To George Washington from Pelatiah Webster, 19 November 1777
From Pelatiah Webster
Philada 19th Novr 1777.
I am desired to give a State of the American Prisoners now in this City, which is as Near as I can collect as follows—I calld this day at the State house Where the Officers are confin’d (Abt 60) Saw Majr Join, Capt. Plunket & Leiut. Teagle who were Well, & Informd that their Allowance of Provisions were not half Sufficient, their fire wood Very Scant. Sometimes for Several days they had no fire. Many of them without Money And At great Distance from their Friends, that their Bedding & blankets were greatly deficient, that they had Sent in a Petition to Genl How relative to their Provisions & firing to Which they hoped An Answer but had not Recd it.1
I have Tended on the American Prisoners (Privates) in the New Goal abt 400—for Abt three Weeks & Carried them Sundry Supplies of Provisions & Cloathing procured by the Charitable contributions of Sundry Inhabitants of this City. their Sufferings Are Very great Many of them already Naked, with Very little Bedding & blankets Their Allowance of Provisions by no means Sufficient, with Very little firing.2 the Supplies from the Inhabitants cant be of Long continuance the Scarcity & high price being really Alarming. beef 3/ @ 5/ ⅌ lb. Veal same Flour 4 @ 6 £ ⅌ hund & Very little to be bot butter 10/ ⅌ lb. & Other things in proportion Blankets & Cloathing & firing Are Most Indispensibly Necessary to the Officers & Privates, Especially the Latter.
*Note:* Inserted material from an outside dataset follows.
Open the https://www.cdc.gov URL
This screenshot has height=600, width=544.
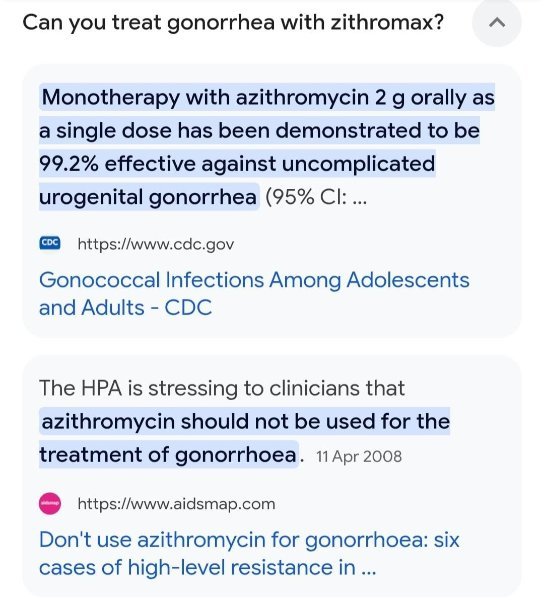156,244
It Were to be Wished that Whatever Relief is Sent in to them might be directed to Some Citizen in Town Who may See it Distributed. This wod prevent Many Jealosies that Individuals do not receive the parcels or Quota Designed for them—As I am Ignorant of the Dispositions of the American Army, & know not to What department A Representation of this Sort ought to be directed. I address this Generally to Any officer of that Army, with desire that it may be Communicated to the proper Department by their Very hume Servant
Pelatiah Webster
N.B. the prisoners in the New Gaol, (privates) have Lately received Some Supplies of blankets but by no means Sufficient.
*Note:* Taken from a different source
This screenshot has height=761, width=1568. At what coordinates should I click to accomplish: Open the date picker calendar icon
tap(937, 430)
ALS, DLC:GW. This letter is addressed “To Any Officer of Genl Washingtons Army to be forwarded to the General or any other officer Whom the Contents may concern.”
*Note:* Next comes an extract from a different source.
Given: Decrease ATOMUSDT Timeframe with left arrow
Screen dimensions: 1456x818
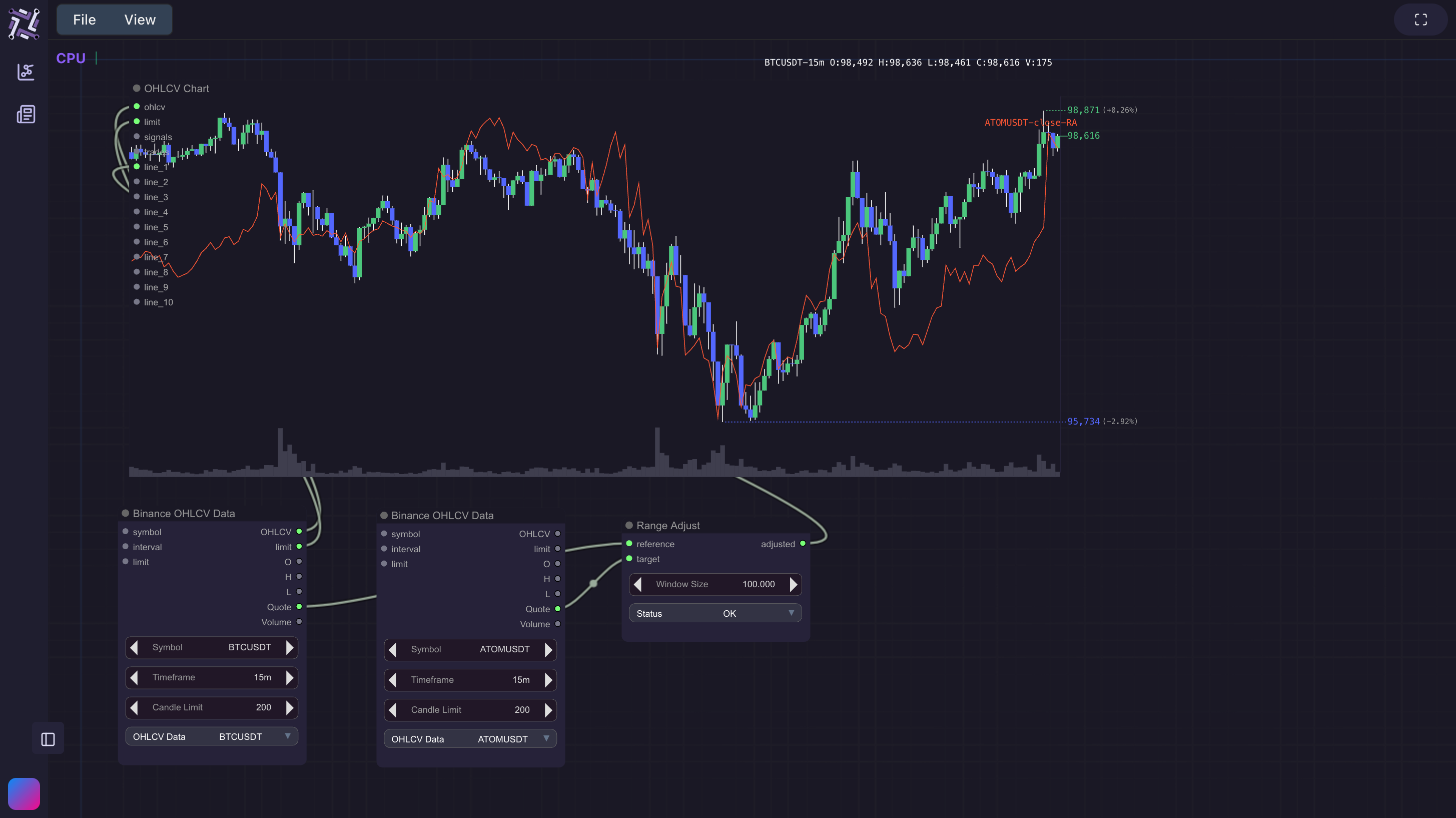Looking at the screenshot, I should [393, 679].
1. For copies of the Continental army and navy prisoners’ petition to William Howe, dated 17 Nov. and signed by Maj. Oliver Towles “for himself & the other Officers at their request,” and Howe’s reply to the prisoners of 24 Nov., see , 10:519–20, 591–92. Officers Levin Joynes, David Plunket, and Severn Teackle had been captured by the British in October 1777. Levin Joynes (1753–1794), who had been commissioned a captain in the 9th Virginia Regiment in 1776 and promoted to major of the 11th Virginia in February 1777, was captured at the Battle of Germantown on 4 Oct. 1777. Taken to Staten Island, N.Y., and held there at least until 1779, Joynes was promoted to lieutenant colonel in December 1777, but he apparently did not rejoin the army after his release. David Plunket (d. 1793), the older brother of a later chancellor of Ireland, William Conyngham Plunket, settled in Baltimore before the Revolutionary War. He served as a second lieutenant in Col. William Smallwood’s 1st Maryland Regiment from January to December 1776 and as a captain in Col. Elisha Sheldon’s 4th Continental Dragoons beginning in January 1777. Captured on 20 Oct., Plunket reputedly escaped from the British in December 1777 by “impersonating a British officer in passing five sentries who guarded his room & afterwards by putting on the Cloathes of a Quaker girl he obtained a pass and passed the lines” ( , 124). After the Revolutionary War, Plunket became involved in Baltimore’s mercantile affairs. He was lost at sea in 1793. Severn Teackle (1756–1794), who also had been captured at the Battle of Germantown, was a second lieutenant in the 9th Virginia Regiment. He was exchanged in 1780 and promoted to captain of the 5th Virginia in 1781, with rank from 1779. Teackle retired from the army in January 1783.
2. Such privations induced American prisoner of war Charles Moale Croxall, a first lieutenant in Col. Thomas Hartley’s Additional Continental Regiment who had been captured at the Battle of Brandywine on 11 Sept. 1777, to write a letter from Philadelphia on 20 Nov. to “any Continental Officer,” pleading for assistance: “The scaresity of provision obliges me to request your assistance in procureing me a Small quantity of meat or any thing eatable, the bearer has continental money to pay for anything that can be got” (DLC:GW). Undated lists of American prisoners held during the British occupation of Philadelphia show that up to 553 persons were incarcerated at one time at the New Gaol, a two-story prison built on the corner of Walnut and Sixth streets in 1775 ( , 239–43).